Now – many children like raisins and this is an ideal way to add a sweet taste to cakes and muffins but of course Lottie will have no truck whatsoever with dehydrated fruits. Undaunted (ok, slightly daunted) I wanted to make our muffins sweet but without too much sugar which I was (first world) worried would negate the use of fruit/veg. I thought rather over-zealously and some would say quite naively that perhaps the natural sweet taste of the parsnips and strawberries would add to the over all sweetness value. Did they hell as like. Parsnips everywhere – you have let me down.

Parsnip, Strawberry and Chocolate Muffins.

Stuff that went in it.

2 average sized parsnips – limp and bendy is fine by me. Relax, no need to be too judgey about your root veg on this occasion.

150g of strawberries – or 8 slightly rank and gnarly ones from your veggie patch. This is  perfectly acceptable and includes guaranteed self satisfied strawberry growing smugness or your money back.

3 large eggs (we get ours from our neighbour down the road and love playing rancid egg roulette – enjoying the frisson of tension at never knowing if we’re going to crack a manky one). Spoiler Alert – always use a separate container to avoid – a rotten egg straight into your cake mix sitch.

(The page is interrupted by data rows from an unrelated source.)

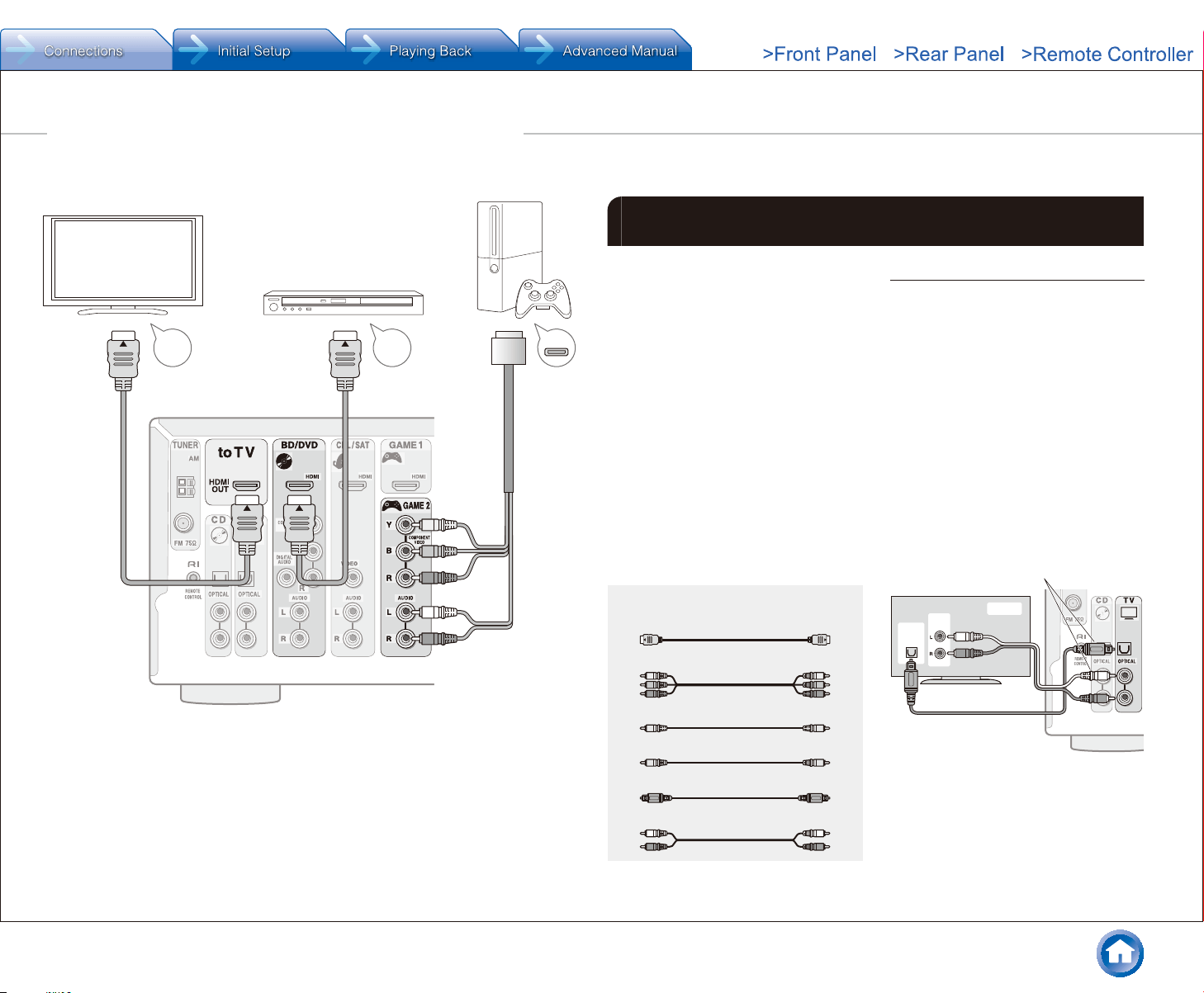Select the TUNER FM 75Ω antenna jack

click(183, 523)
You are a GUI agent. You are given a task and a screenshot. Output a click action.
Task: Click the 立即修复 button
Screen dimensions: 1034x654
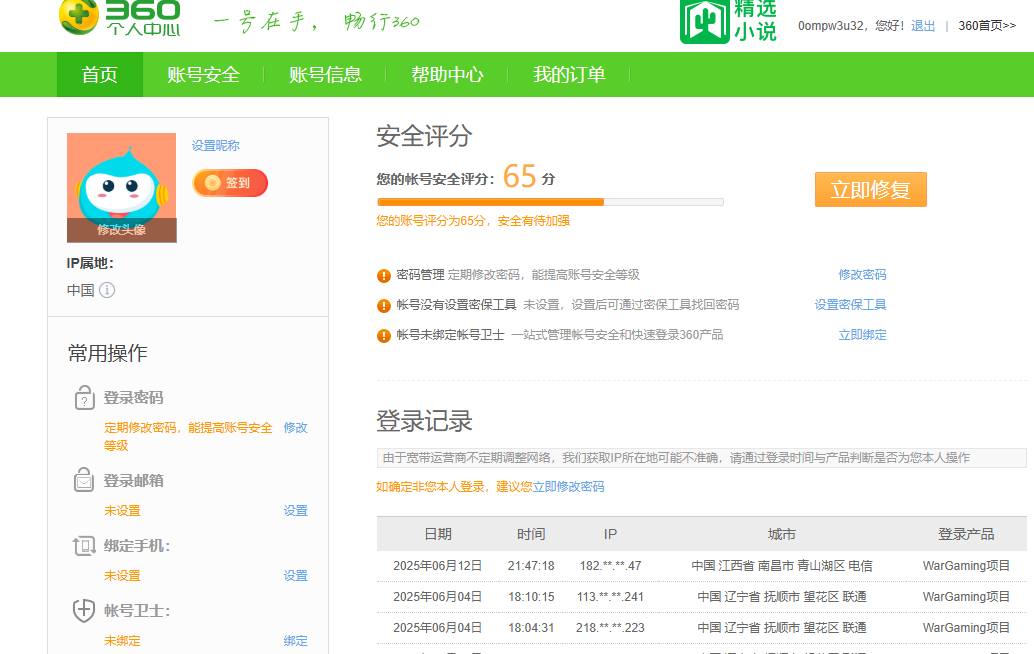coord(869,189)
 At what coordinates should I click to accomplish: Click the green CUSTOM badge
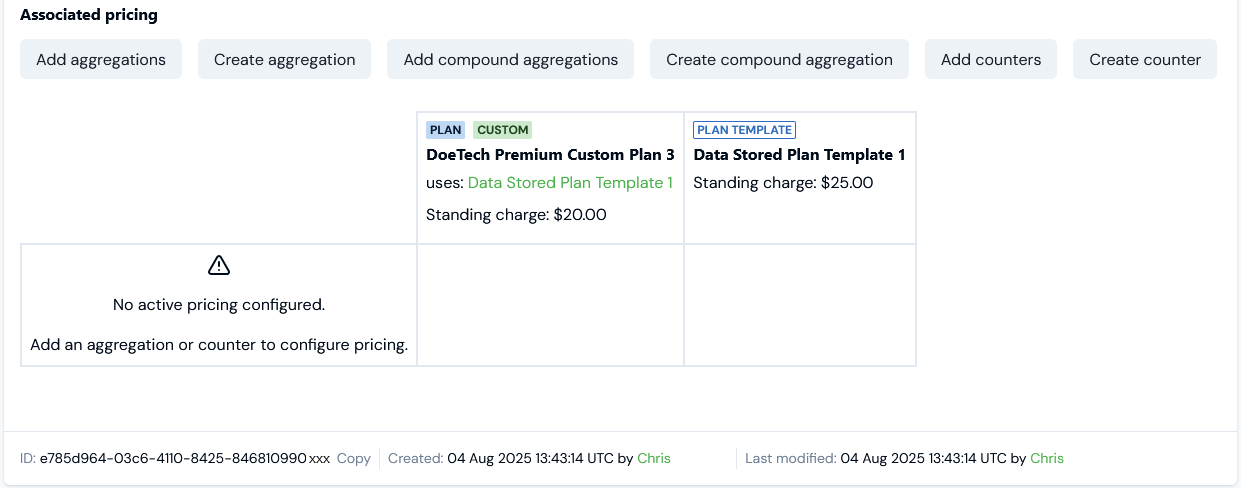[x=502, y=130]
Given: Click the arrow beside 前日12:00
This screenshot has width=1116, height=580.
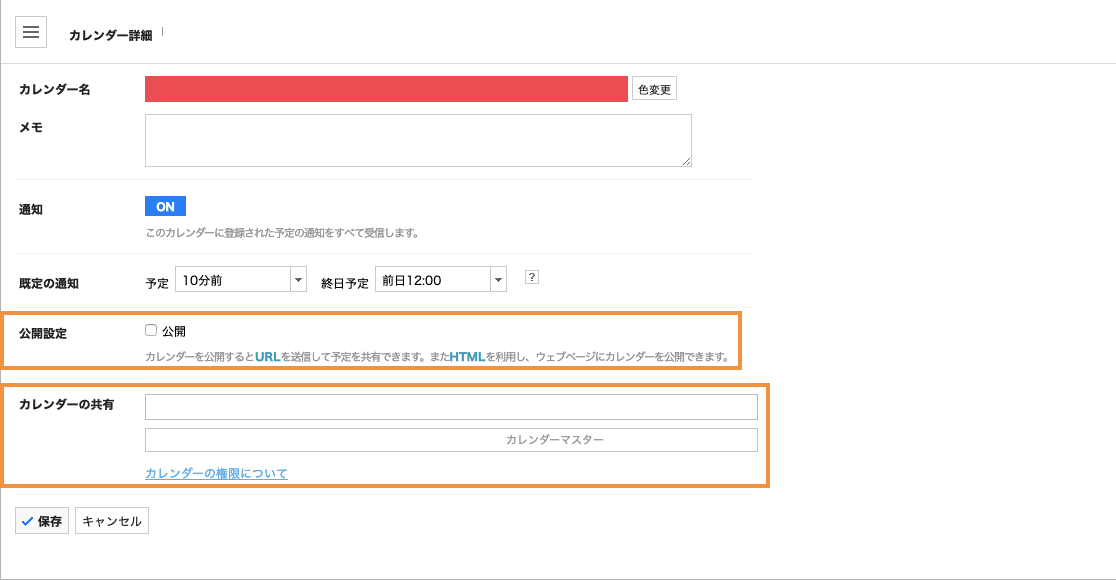Looking at the screenshot, I should coord(498,280).

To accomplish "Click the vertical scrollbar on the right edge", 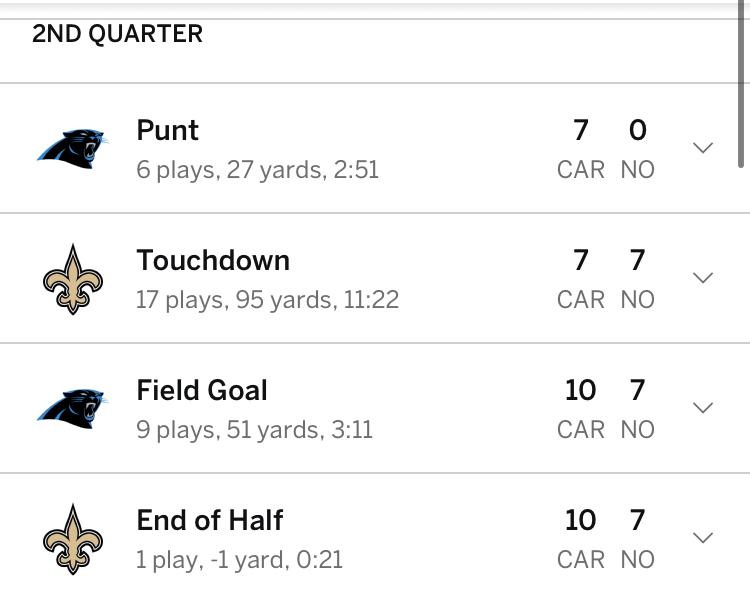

150g butter (you can try a healthier alternative here but you do so at your own risk, I’ll have no part in it).

250g self raising flour.

50g castor sugar (or if you’ve run out – the last of the granulated from the sugar bowl complete with brown stained clumpy bits from making tea and coffee).

50ml of honey (we used the last of the spreading honey which was full of toast crumbs which we may not have scraped off).

3 heaped desert spoons of cocoa (I would advise here – not a crap brand otherwise the quality of the finished product will be chocolatively compromised).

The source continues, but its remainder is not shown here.